Start of Supplied data

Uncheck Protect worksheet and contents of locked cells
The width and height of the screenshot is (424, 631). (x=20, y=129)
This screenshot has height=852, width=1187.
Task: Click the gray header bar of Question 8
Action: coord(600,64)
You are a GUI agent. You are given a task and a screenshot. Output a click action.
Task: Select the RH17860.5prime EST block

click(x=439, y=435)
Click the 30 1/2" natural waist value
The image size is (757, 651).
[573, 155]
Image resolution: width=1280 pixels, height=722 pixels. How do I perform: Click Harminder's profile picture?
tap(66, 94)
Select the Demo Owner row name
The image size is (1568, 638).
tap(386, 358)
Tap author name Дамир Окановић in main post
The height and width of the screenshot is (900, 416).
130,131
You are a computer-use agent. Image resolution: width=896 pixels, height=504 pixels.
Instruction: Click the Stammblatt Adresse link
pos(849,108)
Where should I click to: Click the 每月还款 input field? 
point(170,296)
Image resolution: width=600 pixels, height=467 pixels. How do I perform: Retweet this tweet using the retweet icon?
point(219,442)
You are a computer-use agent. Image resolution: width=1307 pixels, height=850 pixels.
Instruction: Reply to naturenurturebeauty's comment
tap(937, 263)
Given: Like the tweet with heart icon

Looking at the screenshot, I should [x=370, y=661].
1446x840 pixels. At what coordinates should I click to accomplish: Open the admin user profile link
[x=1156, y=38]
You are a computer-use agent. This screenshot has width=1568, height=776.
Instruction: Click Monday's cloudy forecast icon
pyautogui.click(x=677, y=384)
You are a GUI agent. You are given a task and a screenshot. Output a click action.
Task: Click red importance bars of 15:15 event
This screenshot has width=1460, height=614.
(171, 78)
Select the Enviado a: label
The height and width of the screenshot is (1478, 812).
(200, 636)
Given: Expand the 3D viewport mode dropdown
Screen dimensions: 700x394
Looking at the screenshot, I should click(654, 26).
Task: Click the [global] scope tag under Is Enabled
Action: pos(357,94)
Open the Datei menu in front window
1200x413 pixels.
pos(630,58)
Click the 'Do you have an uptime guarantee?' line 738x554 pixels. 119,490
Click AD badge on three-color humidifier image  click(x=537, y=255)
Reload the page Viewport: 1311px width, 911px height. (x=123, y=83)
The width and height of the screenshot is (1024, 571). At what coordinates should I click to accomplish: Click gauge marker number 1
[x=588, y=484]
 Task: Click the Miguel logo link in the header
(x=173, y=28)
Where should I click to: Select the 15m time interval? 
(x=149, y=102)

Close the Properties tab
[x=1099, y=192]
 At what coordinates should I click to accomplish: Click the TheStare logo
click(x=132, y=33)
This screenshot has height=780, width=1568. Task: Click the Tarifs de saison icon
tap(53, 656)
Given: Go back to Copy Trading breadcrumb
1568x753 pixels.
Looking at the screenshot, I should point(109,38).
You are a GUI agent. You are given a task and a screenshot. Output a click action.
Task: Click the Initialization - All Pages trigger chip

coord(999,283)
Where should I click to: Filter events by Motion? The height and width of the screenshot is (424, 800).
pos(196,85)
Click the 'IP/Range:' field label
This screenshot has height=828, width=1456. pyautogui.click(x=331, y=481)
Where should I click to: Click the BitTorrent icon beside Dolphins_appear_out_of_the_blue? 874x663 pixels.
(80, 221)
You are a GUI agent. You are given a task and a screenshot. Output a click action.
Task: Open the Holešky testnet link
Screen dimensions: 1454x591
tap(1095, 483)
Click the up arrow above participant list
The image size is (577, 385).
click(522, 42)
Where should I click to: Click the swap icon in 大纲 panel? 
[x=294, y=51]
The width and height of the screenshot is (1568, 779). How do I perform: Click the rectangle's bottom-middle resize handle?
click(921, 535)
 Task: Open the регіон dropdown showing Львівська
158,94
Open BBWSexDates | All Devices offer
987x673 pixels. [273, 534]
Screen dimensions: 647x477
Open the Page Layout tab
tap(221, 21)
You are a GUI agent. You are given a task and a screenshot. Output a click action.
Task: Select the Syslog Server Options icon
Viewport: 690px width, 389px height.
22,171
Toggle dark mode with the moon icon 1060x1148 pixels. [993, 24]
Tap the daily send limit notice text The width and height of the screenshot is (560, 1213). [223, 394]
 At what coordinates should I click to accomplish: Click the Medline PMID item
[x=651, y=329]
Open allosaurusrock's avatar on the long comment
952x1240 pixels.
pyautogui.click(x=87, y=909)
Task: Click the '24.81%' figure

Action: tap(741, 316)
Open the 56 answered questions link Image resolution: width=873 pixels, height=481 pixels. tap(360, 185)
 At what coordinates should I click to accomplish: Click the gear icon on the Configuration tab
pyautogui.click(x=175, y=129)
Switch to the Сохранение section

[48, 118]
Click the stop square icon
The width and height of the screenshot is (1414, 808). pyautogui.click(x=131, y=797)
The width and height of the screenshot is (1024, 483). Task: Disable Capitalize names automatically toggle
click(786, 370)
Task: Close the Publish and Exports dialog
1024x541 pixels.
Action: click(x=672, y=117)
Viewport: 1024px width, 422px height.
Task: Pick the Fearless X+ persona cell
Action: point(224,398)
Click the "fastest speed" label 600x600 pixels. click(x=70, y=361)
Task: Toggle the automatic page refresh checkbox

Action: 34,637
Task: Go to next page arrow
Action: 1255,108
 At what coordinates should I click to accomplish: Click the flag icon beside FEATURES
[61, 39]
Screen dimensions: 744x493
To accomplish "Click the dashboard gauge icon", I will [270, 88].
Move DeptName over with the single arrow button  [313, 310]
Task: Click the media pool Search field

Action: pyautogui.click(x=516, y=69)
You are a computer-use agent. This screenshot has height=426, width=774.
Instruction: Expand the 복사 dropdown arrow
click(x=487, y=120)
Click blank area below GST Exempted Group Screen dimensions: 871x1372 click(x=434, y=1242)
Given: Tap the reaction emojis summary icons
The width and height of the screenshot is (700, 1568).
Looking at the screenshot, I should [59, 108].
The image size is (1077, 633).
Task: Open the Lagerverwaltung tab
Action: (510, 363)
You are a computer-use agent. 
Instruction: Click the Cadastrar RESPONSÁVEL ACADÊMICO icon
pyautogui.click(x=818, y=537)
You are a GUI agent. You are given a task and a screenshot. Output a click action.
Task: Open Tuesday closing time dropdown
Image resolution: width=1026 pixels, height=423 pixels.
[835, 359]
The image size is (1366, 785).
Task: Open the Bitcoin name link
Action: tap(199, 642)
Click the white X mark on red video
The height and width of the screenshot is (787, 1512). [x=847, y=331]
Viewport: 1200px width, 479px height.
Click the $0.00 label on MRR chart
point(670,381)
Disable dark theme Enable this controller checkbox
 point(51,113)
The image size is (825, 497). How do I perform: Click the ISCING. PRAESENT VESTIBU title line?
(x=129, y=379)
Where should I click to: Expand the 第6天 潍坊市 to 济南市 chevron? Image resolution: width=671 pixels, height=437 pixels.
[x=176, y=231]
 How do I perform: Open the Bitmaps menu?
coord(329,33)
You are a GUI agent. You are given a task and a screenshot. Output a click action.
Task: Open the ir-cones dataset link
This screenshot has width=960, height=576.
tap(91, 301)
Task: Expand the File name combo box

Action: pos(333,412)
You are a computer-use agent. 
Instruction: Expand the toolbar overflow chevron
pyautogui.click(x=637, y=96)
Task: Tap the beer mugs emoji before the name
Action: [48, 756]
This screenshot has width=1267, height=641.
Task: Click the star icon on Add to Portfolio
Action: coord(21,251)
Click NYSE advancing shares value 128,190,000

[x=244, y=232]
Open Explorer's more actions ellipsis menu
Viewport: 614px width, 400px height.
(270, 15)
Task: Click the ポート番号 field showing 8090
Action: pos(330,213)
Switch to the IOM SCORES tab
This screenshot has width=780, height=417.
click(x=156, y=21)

End of Supplied data

What must be returned is a bare number, the count of lines in the entries holding the string "mode".

**Output**: 2